To tell the truth, before the NYSAIS inspection I wondered if our new mission of “Triculture” consisting of American, Japanese and Keio cultures would make sense to them. So, I feel gratified that they seemed to comprehend its essence. “Triculture” lays bare not only the contrast between two cultures but also the potentiality of translation that gives birth to something new.

Take an example of Fukuzawa sensei’s case. Translating “speech” as “enzetsu”(演説) and “debate” as “touron”(討論), Fukuzawa sensei and early presidents of Keio Gijuku such as Mr. Obata Tokujiro and Mr. Koizumi Nobukichi formed the “Mita Enzetsukai” (Mita Soceity of Speech and Debate) in the early 1870s and started popularizing them. What matters here is that Fukuzawa sensei considered speech as the most convenient way of introducing western culture. According to him, while it is hard and time-consuming to translate an English book into impeccable Japanese, whoever already read and comprehended the very text is expected to give a speech on it by digesting the contents. Speech was defined primarily as a means for summing up. Fukuzawa sensei, by the same token, emphasized that while writing not necessarily attracts people, speech entertains them with a rich flavor.  Thus, he promoted the western method and practice of speech and debate and even produced a graded list for speakers by imitating a “sumo” ranking chart. As a sumo wrestler attempts to overwhelm a worthy opponent by a neat trick, a speaker or debater is required to outwit the opponent by improving and cultivating his or her signature rhetoric. Thus, the practice of speech makes possible the spirit of independence applauded in Fukuzawa sensei’s bestseller An Encouragement of Learning (1872). Herein lies the tricultural seed of independence.
 

Inheriting the legacy, Keio Academy of New York held the fifth Fukuzawa Speech Day today (February 8th, 2023) at Speakers’ Hall.  I truly enjoyed the delivery of quite a few talented students whose topics included SNS, green tea, feminism, degeneration, modern film, creative writing and others. Keenly aware of the transpacific intersection between Japan and the United States, they made every effort to create a tricultural discursive space. Sincere practice made the impossible possible!

 

Let me close this blog by calling your attention to the historical fact that it is the United States that came into being through another triculture between Europe, Africa and the Americas. Enter my favorite novel, Royall Tyler’s The Algerine Captive (1797) featuring Updike Underhill descending from the famous and notorious Puritan John Underhill, who was deeply involved with the Antinomian Controversy in the 1630s. The hero Updike expands his desire for seeing the world and goes across the Atlantic Ocean as a ship’s doctor, winding up with captivity among the Muslims in Algeria on the Barbary Coast. Since the American Revolution liberated the English Army from any duty of protecting American ships from the threat of Barbary pirates, a number of American mariners got captured by the heathens on the Mediterranean Sea, inviting quite a few Republican writers to warn against the fear of the Barbary Coast in their writings. In this respect, The Algerine Captive could well be interpreted primarily as an allegory about the fear of Barbary captivity.

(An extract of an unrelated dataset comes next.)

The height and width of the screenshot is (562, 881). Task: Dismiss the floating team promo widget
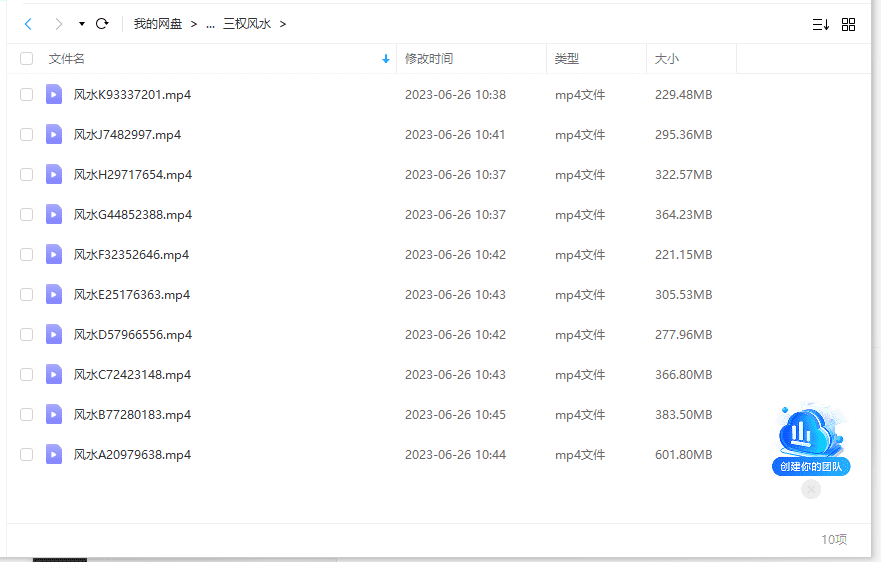pos(811,489)
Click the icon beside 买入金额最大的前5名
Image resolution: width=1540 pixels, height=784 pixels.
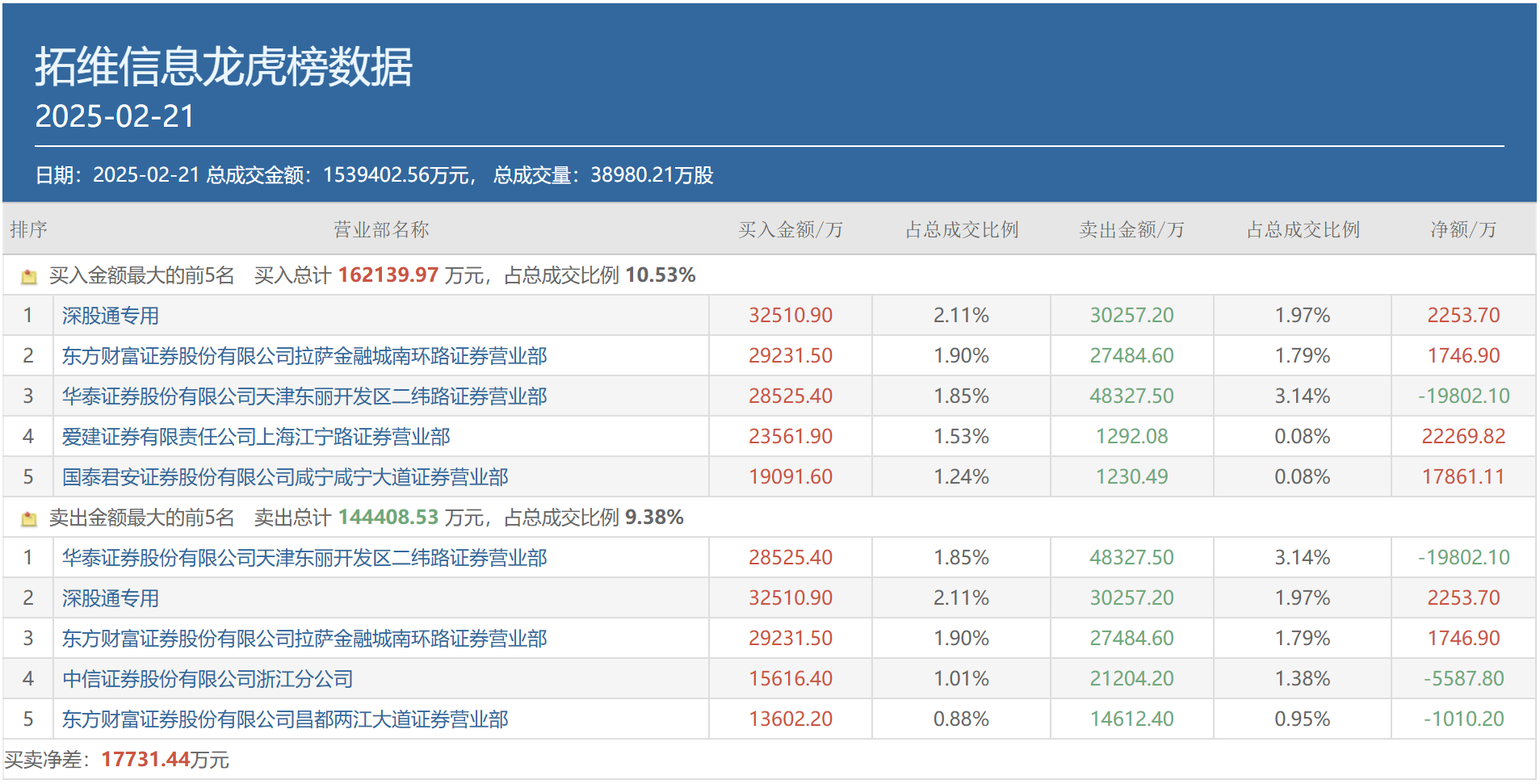29,277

Nonetheless, from today’s perspective of “World System” in the terms of Immanuel Wallerstein, without the crisis White Americans had to face and endure in the Mediterranean Sea, especially on the Barbary Coast, early American literature as represented by Indian Captivity Narrative and Slave Narrative could not have been produced. Therefore, the independence of the United States of America was achieved not only as the political fruit of WASP (White-Anglo-Saxon-Protestant) hegemony but also as the contingent effect of the trans-Atlantic triangular trade between Europe and Africa and the Americas. It is within the dynamics of the triangular trade that New England and the Middle Atlantic colonies of British North America became the last semi-peripheral area in World System, displacing the geopolitical distinction between the Old World as core and the New World as peripheral. The United States, from the beginning, has been constructed through the transatlantic tricultural transactions. Therefore, our new mission of transpacific triculture will undoubtedly rewrite the post-colonial American history and renovate the idea of independence in the 21st century.